Koozali.org: home of the SME Server

Legacy Forums => Experienced User Forum => Topic started by: ctv_99 on October 13, 2005, 12:02:12 AM

Title: Block Port 25 From internet not intranet
Post by: ctv_99 on October 13, 2005, 12:02:12 AM

i have sme 6.0.1 contribs edition

i dont want the web too see the smtp server just my clients inside the network?


any help is greatly apreciated

Title: Re: Block Port 25 From internet not intranet
Post by: raem on October 13, 2005, 04:58:53 AM

ctv_99

One way to achieve the desired effect would be to install the dungog mailblocking contrib and create  a mail rule(s) that only accepts internal email from internal sources.

Title: Block Port 25 From internet not intranet
Post by: ctv_99 on October 13, 2005, 06:51:18 PM

do you have a link to the contrib

Title: Block Port 25 From internet not intranet
Post by: MSmith on October 13, 2005, 09:02:03 PM

If I'm understanding the OP correctly, what he wants is to not be an open relay -- correct?  If that's what he's asking, then it's already built into SME.  No one outside can *use* the SME SMTP server in 6.01 without the SSMTP contrib.  So no action is required, I think.

Title: Block Port 25 From internet not intranet
Post by: comet on October 13, 2005, 09:46:01 PM

either that or he wants to turn his mail server off.  ;-)

Title: Re: Block Port 25 From internet not intranet
Post by: CharlieBrady on October 13, 2005, 10:29:50 PM

Quote from: "RayMitchell"

ctv_99

One way to achieve the desired effect would be to install the dungog mailblocking contrib and create  a mail rule(s) that only accepts internal email from internal sources.
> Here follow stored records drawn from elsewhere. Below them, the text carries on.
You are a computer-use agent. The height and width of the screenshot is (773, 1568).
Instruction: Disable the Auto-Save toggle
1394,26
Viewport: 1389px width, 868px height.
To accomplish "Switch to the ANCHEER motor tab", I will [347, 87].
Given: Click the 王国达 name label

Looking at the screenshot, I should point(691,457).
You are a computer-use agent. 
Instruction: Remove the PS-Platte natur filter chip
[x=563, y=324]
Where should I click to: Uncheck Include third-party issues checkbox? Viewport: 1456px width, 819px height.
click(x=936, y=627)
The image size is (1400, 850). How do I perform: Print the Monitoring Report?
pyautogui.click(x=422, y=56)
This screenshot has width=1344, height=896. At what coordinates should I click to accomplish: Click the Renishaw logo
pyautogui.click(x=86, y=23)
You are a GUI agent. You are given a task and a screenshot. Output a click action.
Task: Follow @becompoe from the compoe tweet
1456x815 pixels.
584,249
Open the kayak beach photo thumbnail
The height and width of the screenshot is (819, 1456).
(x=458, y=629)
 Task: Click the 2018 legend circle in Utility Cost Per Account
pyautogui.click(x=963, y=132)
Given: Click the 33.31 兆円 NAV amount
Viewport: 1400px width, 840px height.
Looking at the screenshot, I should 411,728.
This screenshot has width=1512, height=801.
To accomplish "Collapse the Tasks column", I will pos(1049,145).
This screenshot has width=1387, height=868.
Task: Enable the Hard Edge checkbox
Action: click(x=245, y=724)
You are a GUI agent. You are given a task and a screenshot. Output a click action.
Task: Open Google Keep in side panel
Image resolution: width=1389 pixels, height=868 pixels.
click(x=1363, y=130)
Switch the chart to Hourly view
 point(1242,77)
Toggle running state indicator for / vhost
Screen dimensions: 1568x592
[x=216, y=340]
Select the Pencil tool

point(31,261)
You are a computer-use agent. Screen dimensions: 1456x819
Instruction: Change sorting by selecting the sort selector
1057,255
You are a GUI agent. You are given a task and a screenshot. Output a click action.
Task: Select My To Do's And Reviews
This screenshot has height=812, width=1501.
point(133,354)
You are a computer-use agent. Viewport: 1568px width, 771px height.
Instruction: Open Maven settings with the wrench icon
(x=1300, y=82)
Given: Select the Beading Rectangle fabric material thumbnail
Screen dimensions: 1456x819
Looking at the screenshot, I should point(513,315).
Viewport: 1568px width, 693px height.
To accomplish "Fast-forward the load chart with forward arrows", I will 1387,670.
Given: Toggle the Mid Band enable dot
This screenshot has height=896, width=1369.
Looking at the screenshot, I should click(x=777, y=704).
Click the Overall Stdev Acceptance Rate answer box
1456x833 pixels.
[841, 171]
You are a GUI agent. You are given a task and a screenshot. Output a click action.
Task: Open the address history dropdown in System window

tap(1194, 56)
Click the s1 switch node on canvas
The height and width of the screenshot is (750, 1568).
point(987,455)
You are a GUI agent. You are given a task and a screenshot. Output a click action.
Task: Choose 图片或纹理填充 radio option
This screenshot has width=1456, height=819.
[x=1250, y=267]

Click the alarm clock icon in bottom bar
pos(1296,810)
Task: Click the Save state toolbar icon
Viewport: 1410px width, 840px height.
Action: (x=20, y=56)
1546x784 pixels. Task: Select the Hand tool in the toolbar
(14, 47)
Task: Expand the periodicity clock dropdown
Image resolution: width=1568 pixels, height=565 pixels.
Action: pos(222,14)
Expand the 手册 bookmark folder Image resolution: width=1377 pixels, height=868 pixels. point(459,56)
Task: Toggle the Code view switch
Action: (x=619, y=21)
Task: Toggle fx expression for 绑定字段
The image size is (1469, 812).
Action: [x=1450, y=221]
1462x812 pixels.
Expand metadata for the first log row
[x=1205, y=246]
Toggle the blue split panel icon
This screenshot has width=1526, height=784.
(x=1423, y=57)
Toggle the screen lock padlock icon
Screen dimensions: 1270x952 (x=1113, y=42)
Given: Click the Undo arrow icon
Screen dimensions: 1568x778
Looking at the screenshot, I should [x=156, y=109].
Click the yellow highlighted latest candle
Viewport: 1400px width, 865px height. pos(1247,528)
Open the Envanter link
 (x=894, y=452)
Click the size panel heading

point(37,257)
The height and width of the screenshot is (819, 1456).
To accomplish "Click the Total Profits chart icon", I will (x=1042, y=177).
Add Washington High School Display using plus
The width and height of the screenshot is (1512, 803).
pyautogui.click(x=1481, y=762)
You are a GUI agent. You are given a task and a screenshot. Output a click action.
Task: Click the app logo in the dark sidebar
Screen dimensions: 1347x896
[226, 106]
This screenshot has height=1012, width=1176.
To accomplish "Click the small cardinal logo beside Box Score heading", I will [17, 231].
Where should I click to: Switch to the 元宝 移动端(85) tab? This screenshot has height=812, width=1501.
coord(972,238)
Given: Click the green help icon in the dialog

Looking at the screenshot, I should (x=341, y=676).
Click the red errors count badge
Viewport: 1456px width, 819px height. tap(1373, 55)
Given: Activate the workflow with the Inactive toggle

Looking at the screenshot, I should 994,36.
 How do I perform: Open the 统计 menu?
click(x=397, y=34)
That would be a complicated way to do it. Far easier to do:

/sbin/e-smith/config setprop smtpfront-qmail access private
/sbin/e-smith/config email-update

:-)

Title: fetch mail
Post by: jmvelez on October 20, 2005, 11:49:19 PM

The fetchmail contribution will do what you what.

Title: Re: fetch mail
Post by: CharlieBrady on October 21, 2005, 02:41:26 AM

Quote from: "jmvelez"

The fetchmail contribution will do what you what.

The fetchmail contrib won't do anything to port 25.

Title: wrong contribution.
Post by: jmvelez on October 21, 2005, 04:56:19 PM

sorry your are right the fetch mail will only block Stations on internal LAN can access to externals POP and IMAP servers.  The email blocking contrib will restrict to only local and which domain in case you have more than one domain in the server.  It has a server-manager panel and is easy to use.  It can be found at dungog area here.

Title: Re: wrong contribution.
Post by: CharlieBrady on October 21, 2005, 08:14:46 PM

Quote from: "jmvelez"

The email blocking contrib will restrict to only local and which domain in case you have more than one domain in the server.

The email blocking contrib will not block port 25 from the Internet, which is what was requested. The instructions I've given will do that, and don't require any extra packages to be installed.

Title: Block Port 25 From internet not intranet
Post by: basso on November 23, 2005, 01:22:26 AM

To turn this around a bit -- what's a good recipe for limiting access to port 25 to a single (local) IP?

Only my MX should be delivering to the SME box -- certainly not the filthy laptop a traveling user attached to my network today :(

(I've just inherited admin on this box and I'm learning that the SME way is a bit ... different.

Thanks for hints!

b.

Title: Block Port 25 From internet not intranet
Post by: CharlieBrady on November 23, 2005, 01:56:16 AM

Quote from: "basso"

To turn this around a bit -- what's a good recipe for limiting access to port 25 to a single (local) IP?

The firewall in SME currently does no blocking of any traffic from the local network(s).